[messaging] Ronion anonymous routing protocol framework

carlo von lynX lynX at i.know.you.are.psyced.org
Wed Oct 18 07:39:00 PDT 2017


On Fri, Oct 13, 2017 at 12:50:34PM +0200, Jeff Burdges wrote:
> Tor only provides cryptographic unlinkability between packets, but does
> not protect against traffic analysis. 
> 
> As a rule, anonymity systems proposed by academics attempt to protect
> against traffic analysis too, but such schemes must pay for this
> protection with both higher bandwidth, usually through cover traffic,
> and increased latency. 

The trick is to make the cover traffic actually useful for
end-users.. ideally by making *all* of their everyday
operations a part of the cover traffic. That also implies
that it makes sense to aim for one and only one anonymizing
protocol stack that should integrate all future and past
internet applications, and to make properties like latency
and depth of anonymization configurable by the applications,
so that the routing layer can treat a secret conversation
differently from a bulk video stream. Still, the video
stream you watch while you chat can be enough to protect
your metadata better. GNUnet provides file sharing for
that purpose. secushare is working to add multicast pubsubs
and social networking, so you can indeed be watching a
stream or have chitchat about the weather be going on in
the background that produces cover for the actual private
stuff.

> Arguably, you cannot protect against traffic analysis at all in a
> circuit based system like Tor anyways.  And Tor does not do cover
> traffic or delays for this reason.  

It's the POSIX socket that most Internet applications
expect that is by design subjectible to traffic shaping.
If we redesign applications to only submit complete
packets, we're a step closer.
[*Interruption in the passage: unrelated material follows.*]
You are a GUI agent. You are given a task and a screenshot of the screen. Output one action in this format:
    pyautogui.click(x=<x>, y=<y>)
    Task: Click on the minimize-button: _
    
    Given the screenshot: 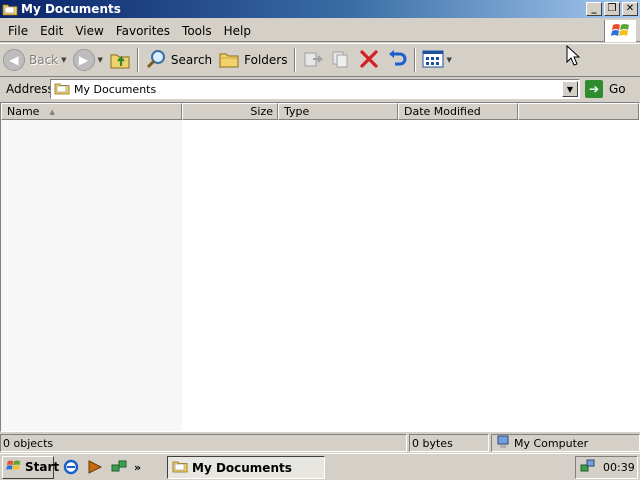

One more reason it makes
sense to redo apps on top of GNUnet. In theory, Tor
could offer a packet-oriented API instead of SOCKS5,
but the safety of it would still suffer from the fact
that almost everyone uses Tor for HTTP and other TCP
stuff. Those protocols are no longer fit for future.

Yes, I know, Jeff has gnunet.org in his address, so I'm
not telling these things to Jeff...  ;)  ... but I
sensed that they still deserve being said, every now
and then. Also I'm curious if there's any flaw in it.